On Tuesday, UPS announced that it has become the first parcel service to receive broad Federal Aviation Administration (FAA) approval to deliver packages by drone. While some other carriers have been granted permission for small-scale tests, UPS is the first to score the ability to operate its fleet of delivery drones as an airline.
As part of the agreement, UPS can now fly at night and operate autonomously outside of a pilot’s range of sight. It can also now carry packages weighing more than 55 pounds. The approval is a landmark moment for the delivery industry. It will give the logistics giant a huge head-start on the competition.
Look to the Skies
As companies look for ways to simultaneously speed up their delivery times while also cutting costs, the skies seem like the most realistic option. That is ironic since the thought of packages being delivered by drones seems like something from a sci-fi show.

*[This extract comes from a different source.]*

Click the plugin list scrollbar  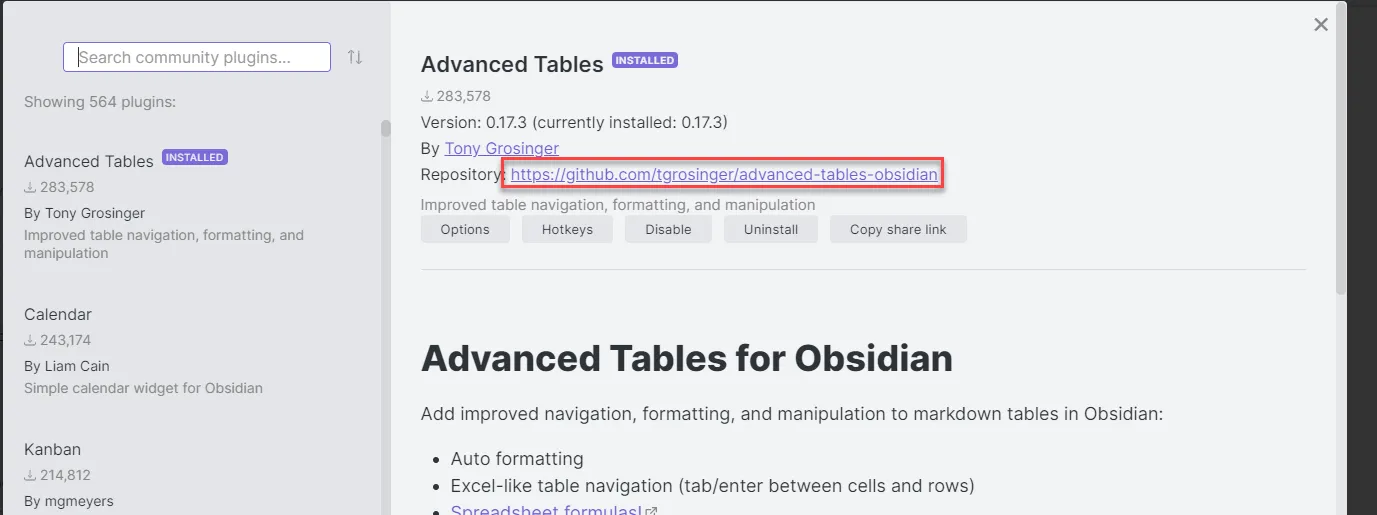(x=385, y=128)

Nonetheless, companies from Amazon to Google’s Wing Aviation unit are working hard on drone delivery solutions. However, until now, none of these operations has seen any major real-world testing.
Previously, The Burn-In reported that Google’s Wing scored the first FAA authorization for a series of test flights. However, UPS’ new authorization gives it full-fledged approval to deliver packages via drones whenever and however it wants to.
The company applied for the FAA’s approval back in July. Like all things related to the government, it took a while to get through the system. Even so, a three-month turnaround time for such an impressive series of permissions is well worth the wait.
Even though UPS can now legally deliver packages via drone anywhere, the technology behind the system still has some flaws to work out.
UPS plans to start things slowly by delivering packages to hospitals and then branch out from there. CEO David Abney says, “When the (FAA) regulations are complete we certainly believe there are residential opportunities and other delivery opportunities that will help supplement the incredible group of drivers we have all over the world.”
If only those “incredible drivers” were valuable enough to get air conditioning in their trucks.
The company has previously been delivering packages via drone on behalf of WakeMed hospitals in North Carolina. Since the program began, the company’s drones have flown over 1000 test flights.
U.S. transportation secretary Elaine Chao said in a press release, “This is a big step in safety integrating unmanned aircraft systems into our airspace, expanding access to healthcare in North Carolina and building on success of the national (Unmanned Aircraft Systems) Integration Pilot Program to maintain American leadership in unmanned aviation.”
Indeed, UPS earning the FAA’s blessing is a big step forward. Barring any unforeseen circumstances, it should also pave the way for others like Amazon and Google to follow suit. Until then, however, UPS will have unfettered access to the skies and has a huge advantage on its competitors.